Over the course of the novel, a fictional Muslim Brotherhood consolidates power in France by joining with the neutered Socialists in the 2022 elections, narrowly wresting control from Marine Le Pen (the right-wing politician, here rendered by Houellebecq as impassioned but ineffectual). The changes the new political party enacts seem to make life only more difficult in a nation that, in Houellebecq’s imagining, had already been teetering on the verge of collapse. Change occurs at a bizarre remove: from the forced veiling of women to the defunding of education to the encouragement of Jewish immigration to Israel, everyone more or less goes along.

Before the election, the book’s central character, a literature professor, reflects that his long-held hope of a calm life is now impossible, no matter which side wins: “There was no reason that I should be spared from grief, illness, or suffering. But until now I had always hoped to leave this world without undue violence.” It’s the sort of dream only someone raised in an industrialized nation in the latter half of the 20th century might have had. So much for that.

But Houellebecq stops short of portraying violence or even resistance; the book ends with the professor’s conversion to Islam, about which he feels little but a nihilistic comfort at having behaved in the socially correct manner. The lack of narrative fireworks is particularly jarring given Houellebecq’s résumé, which contains more instances of provocation than it does fiction. He was acquitted in 2002 after being charged with inciting racial hatred for calling Islam “the stupidest religion” and has referred to himself as “probably” Islamophobic.

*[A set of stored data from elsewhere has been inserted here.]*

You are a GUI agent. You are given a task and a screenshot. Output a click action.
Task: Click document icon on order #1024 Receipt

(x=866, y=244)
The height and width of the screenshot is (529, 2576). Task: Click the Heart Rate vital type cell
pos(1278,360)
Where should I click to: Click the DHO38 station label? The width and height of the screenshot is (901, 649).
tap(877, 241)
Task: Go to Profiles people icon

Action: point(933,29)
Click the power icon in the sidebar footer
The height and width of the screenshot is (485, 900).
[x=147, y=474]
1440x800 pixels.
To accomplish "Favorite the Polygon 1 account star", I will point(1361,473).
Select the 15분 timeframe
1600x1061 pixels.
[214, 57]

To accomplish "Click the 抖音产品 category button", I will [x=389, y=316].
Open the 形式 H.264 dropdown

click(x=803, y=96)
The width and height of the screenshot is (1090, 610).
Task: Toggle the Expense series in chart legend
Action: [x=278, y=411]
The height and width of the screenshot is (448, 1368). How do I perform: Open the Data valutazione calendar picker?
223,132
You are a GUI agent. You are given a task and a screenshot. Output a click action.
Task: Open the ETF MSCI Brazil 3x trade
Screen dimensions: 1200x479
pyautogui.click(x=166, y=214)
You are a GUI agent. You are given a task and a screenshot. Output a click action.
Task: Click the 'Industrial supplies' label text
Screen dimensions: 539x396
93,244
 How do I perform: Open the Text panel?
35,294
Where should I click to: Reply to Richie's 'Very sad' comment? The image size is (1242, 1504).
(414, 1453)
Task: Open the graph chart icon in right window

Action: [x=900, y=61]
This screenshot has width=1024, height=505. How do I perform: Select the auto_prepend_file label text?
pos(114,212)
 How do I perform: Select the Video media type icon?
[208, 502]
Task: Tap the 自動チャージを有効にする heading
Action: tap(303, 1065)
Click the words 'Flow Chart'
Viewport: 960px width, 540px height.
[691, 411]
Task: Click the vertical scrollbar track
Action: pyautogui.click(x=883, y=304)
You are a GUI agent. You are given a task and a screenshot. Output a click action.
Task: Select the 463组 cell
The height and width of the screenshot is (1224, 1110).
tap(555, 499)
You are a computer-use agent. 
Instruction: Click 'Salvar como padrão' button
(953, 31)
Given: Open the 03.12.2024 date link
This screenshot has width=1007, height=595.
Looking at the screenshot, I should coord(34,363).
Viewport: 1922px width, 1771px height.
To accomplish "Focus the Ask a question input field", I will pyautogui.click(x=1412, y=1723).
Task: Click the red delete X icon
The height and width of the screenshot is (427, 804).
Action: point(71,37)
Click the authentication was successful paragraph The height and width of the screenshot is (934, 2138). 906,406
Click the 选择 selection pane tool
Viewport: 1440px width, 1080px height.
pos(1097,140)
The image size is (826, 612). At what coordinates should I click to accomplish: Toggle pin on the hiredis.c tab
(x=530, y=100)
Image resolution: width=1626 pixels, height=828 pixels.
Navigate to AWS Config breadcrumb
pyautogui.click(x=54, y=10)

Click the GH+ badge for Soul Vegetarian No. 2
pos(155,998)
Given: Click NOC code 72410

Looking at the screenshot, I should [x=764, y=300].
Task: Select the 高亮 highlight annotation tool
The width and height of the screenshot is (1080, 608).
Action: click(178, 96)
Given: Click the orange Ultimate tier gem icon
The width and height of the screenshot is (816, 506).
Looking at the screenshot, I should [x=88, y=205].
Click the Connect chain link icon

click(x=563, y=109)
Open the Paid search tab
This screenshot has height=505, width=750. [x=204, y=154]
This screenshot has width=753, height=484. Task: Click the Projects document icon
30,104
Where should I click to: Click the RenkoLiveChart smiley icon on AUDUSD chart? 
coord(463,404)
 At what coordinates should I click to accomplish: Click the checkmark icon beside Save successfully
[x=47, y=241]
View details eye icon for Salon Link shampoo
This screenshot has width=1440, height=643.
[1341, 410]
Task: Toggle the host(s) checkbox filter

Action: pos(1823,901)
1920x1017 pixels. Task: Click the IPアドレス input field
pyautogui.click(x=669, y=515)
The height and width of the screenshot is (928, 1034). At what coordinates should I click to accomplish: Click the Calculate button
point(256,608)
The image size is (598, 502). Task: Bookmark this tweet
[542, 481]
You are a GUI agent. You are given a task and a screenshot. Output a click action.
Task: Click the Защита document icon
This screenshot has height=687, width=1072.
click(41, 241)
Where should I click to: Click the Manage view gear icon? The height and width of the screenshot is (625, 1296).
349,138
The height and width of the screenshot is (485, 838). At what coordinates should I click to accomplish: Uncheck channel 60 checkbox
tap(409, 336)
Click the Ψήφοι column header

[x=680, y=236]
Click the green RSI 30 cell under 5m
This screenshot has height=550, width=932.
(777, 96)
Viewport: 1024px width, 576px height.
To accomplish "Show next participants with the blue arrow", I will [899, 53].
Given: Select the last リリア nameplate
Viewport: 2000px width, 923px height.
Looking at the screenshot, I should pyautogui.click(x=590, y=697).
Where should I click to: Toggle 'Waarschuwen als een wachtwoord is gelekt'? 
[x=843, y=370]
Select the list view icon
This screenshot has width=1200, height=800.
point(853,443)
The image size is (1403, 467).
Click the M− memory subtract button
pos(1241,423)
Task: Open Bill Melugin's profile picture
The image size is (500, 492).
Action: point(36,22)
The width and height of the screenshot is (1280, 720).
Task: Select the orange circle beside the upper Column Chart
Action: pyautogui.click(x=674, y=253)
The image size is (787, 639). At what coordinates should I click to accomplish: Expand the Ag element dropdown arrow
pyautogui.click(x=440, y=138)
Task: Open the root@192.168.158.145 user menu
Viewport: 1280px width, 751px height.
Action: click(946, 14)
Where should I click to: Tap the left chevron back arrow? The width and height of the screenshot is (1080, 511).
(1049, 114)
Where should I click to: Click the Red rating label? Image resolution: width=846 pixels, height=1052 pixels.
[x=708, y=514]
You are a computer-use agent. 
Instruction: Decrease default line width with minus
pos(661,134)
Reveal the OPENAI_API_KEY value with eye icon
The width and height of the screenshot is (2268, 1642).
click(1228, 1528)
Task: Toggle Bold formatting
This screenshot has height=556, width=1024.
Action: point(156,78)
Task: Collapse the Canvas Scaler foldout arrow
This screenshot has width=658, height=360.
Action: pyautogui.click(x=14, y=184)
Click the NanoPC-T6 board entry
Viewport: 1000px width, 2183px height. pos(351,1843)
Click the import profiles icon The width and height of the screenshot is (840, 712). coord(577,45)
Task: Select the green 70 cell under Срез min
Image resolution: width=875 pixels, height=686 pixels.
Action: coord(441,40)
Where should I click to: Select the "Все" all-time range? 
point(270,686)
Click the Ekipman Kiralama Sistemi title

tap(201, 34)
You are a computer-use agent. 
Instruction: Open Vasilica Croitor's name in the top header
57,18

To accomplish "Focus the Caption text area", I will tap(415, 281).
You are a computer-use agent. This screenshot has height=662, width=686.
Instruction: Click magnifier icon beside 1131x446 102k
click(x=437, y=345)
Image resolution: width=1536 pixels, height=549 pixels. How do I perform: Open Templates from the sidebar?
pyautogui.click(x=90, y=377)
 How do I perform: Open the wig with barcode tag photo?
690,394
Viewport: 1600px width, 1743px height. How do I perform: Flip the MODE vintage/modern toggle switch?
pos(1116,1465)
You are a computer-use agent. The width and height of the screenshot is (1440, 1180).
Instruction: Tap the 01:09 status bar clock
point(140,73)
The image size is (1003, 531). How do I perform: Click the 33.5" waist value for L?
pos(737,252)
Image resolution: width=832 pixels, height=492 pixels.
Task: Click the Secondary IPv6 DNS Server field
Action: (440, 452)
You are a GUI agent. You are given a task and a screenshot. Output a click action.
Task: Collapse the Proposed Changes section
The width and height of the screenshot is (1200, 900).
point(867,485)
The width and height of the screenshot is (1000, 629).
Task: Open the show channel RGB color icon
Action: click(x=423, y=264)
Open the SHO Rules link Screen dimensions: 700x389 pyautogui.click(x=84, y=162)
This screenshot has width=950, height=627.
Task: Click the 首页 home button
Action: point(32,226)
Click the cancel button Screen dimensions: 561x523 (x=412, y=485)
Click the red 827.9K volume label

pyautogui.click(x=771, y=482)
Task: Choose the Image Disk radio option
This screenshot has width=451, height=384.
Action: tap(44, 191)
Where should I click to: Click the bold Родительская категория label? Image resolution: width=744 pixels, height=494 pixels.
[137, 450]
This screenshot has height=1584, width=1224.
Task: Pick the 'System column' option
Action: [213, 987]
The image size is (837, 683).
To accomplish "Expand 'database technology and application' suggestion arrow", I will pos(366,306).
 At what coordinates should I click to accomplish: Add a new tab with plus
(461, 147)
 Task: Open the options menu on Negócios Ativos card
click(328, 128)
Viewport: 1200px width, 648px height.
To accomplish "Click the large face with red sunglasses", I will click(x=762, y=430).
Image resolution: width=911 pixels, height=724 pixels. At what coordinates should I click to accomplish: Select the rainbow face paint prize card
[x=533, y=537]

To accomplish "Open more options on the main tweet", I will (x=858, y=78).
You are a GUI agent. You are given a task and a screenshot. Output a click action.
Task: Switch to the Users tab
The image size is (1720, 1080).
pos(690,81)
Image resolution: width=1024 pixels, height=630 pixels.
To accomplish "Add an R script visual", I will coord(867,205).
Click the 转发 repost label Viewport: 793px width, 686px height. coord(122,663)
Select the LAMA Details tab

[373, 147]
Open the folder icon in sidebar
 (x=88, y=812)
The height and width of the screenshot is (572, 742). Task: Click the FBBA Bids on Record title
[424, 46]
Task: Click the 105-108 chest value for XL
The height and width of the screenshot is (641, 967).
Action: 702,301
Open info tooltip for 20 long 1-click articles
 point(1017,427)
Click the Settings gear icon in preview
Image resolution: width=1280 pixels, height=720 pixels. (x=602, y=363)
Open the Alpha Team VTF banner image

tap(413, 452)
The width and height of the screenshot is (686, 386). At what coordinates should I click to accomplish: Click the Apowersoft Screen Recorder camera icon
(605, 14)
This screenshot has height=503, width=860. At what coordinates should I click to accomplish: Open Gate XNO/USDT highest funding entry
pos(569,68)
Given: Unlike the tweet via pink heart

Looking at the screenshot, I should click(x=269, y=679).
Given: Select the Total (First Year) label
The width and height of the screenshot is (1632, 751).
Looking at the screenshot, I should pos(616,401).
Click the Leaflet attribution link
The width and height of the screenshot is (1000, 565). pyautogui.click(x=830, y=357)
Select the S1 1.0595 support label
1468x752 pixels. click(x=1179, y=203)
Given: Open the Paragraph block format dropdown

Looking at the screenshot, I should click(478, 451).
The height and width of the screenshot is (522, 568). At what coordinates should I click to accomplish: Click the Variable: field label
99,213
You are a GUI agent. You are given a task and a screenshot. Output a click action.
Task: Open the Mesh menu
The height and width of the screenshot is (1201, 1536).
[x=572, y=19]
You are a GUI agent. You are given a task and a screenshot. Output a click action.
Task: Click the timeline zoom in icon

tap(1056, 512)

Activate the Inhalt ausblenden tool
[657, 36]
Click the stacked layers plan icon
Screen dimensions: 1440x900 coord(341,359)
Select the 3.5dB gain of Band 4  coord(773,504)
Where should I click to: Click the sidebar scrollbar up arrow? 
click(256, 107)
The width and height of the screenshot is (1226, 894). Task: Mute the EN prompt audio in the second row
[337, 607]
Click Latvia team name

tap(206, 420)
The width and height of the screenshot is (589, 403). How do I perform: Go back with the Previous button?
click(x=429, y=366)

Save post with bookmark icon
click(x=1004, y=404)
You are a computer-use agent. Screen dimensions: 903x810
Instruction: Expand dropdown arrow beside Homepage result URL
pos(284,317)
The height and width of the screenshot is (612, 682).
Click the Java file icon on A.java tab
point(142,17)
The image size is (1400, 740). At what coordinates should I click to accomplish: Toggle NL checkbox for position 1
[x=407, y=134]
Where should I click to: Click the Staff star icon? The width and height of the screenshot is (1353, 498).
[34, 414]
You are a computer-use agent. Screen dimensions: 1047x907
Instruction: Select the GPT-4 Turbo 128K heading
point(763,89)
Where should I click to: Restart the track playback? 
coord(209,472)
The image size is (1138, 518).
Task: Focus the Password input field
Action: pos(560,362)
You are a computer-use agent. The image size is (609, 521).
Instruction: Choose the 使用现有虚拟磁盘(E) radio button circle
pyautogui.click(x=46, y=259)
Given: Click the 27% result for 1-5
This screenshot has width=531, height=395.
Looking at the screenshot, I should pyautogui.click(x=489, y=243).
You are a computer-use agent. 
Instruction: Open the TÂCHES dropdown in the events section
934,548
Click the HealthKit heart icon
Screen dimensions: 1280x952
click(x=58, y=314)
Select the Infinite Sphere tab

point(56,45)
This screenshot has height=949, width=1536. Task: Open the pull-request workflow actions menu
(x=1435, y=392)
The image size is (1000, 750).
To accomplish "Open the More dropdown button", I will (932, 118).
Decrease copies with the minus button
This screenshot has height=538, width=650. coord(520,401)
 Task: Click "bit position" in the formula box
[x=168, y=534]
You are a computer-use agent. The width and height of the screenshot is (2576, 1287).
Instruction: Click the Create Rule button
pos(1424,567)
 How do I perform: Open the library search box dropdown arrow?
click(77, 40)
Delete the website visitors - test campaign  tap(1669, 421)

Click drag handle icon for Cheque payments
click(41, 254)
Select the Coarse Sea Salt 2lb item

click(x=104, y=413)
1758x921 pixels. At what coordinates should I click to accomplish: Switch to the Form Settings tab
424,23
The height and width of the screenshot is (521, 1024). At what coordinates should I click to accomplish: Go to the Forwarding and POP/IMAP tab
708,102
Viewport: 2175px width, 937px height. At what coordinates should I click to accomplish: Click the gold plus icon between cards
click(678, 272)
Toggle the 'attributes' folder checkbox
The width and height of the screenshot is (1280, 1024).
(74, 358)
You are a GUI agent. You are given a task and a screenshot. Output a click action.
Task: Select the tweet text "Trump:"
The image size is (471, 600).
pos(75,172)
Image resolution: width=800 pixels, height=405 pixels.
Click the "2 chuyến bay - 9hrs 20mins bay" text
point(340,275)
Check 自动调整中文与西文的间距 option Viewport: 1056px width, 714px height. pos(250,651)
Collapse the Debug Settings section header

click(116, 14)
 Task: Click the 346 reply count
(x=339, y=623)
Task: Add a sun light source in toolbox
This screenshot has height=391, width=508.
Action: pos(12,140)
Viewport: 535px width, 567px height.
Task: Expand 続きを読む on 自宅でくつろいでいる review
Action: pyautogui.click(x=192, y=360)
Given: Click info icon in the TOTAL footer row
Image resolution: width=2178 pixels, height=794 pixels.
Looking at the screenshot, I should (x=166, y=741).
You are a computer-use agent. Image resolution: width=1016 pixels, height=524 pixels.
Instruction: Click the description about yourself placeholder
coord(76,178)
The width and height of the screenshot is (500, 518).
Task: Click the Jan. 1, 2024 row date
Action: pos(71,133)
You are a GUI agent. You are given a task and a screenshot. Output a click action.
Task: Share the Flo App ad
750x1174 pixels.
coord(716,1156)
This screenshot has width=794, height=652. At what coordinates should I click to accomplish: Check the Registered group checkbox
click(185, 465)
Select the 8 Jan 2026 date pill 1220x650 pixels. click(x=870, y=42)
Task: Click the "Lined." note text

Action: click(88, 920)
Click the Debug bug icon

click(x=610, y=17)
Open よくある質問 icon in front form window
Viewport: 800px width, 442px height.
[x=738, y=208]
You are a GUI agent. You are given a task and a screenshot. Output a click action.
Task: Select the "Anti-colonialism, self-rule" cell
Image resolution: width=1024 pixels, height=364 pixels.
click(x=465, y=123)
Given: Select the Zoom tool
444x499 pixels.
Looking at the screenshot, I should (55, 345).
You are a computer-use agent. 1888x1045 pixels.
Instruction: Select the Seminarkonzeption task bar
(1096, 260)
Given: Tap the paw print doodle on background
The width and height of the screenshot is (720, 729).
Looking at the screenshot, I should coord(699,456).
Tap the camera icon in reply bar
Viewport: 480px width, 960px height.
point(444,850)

Houellebecq’s restraint on the page, though, his schematic logic and bland refusal to indulge panic, seems somehow realer than real life. And Submission has less to do with religion than you might think. It examines rapid political change in general: How much of it are we meant to live through? And does it move inevitably toward extremes? If it weren’t the Muslim Brotherhood ruling France, after all, it would be Le Pen. She too is animated by beliefs that, if given purchase, would change the face of Europe.

Even those with concerns about Houellebecq’s subject can acknowledge the present moment’s potential for radical change, in one direction or another. At a moment in which American novelists seem wary of delving into politics, Houellebecq has clomped onto the world stage and delivered a book whose brash conceit is getting far more attention than its frightened heart. It’s not Muslims whom Houellebecq is scared of. It’s the future.